Die Arbeit der Radiologen besteht nicht nur in der Bildinterpretation. Unsere Aufgabe ist es auch, notwendige klinische Daten in den Befund zu integrieren. Das ist mit KI nicht zu verwirklichen. Aufgrund der Vielzahl von diagnostischen Möglichkeiten und hinsichtlich der Altersstruktur wird sich der Bedarf an radiologischen Untersuchungen sicher noch deutlich erhöhen.
„Unsere Aufgabe ist es auch, notwendige klinische Daten in den Befund zu integrieren. Das ist mit KI nicht zu verwirklichen.“
Kann der Einsatz von KI Ihrer Ansicht nach denn auch für Wirtschaftlichkeit sorgen, also die Behandlungskosten bei der Früherkennung und der Diagnose sowie Behandlung von beispielsweise Brustkrebs senken?

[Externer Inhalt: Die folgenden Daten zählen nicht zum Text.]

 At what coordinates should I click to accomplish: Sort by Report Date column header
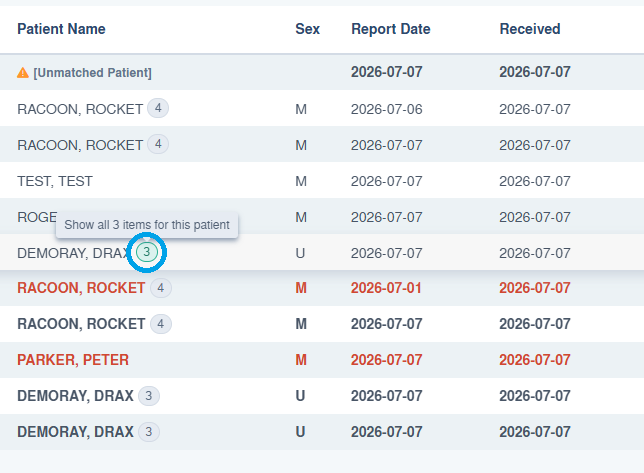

Die Kosten für die Mammografie pro Patientin lässt sich durch den teilweisen Wegfall der Doppelbefundung sicherlich reduzieren. Andererseits werden durch die Screeningverfahren die Gesamtanzahl der Untersuchungen steigen.
Sind denn Ihrer Einschätzung nach die Patienten schon bereit für den Einsatz von KI?
Wir haben in den letzten Jahren eine digitale Revolution erlebt, denken Sie an das Smartphone. So wird es auch in einigen Bereichen der radiologischen Diagnostik zu Veränderungen kommen. Wichtig ist auch in Zukunft, dass der Patient im Mittelpunkt bleibt und all die digitalen „Helferlein“ uns dabei unterstützen.
Interview: Rosi Dorudi; Bild: www.depositphotos.com

Manfred Gschwendtner, Dr.
Leiter der radiologischen Abteilung am Ordensklinikum Linz
Gschwendtner startete Mitte der 1980er Jahre seine medizinische Karriere am Krankenhaus der Elisabethinen Linz. Seit 2017 leitet er die Radiologie des Ordensklinikums Elisabethinen und Barmherzige Schwestern, sowie des UKH Linz. Seine Expertise in den Bereichen der Angiografie und der interventionellen Radiologie verfeinerte er während mehrerer wissenschaftlicher Aufenthalte unter anderem in den USA und Frankreich. Als erster Radiologe in Österreich führte er die Stentimplantation in der Carotisarterie und die perkutane Vertebroplastie in die Praxis ein. Er war Präsident der Österreichischen Gesellschaft für Interventionelle Radiologie (ÖGIR) und ist Mitglied der ÖRG sowie der Cardiovascular and Interventional Radiological Society of Europe (CIRSE).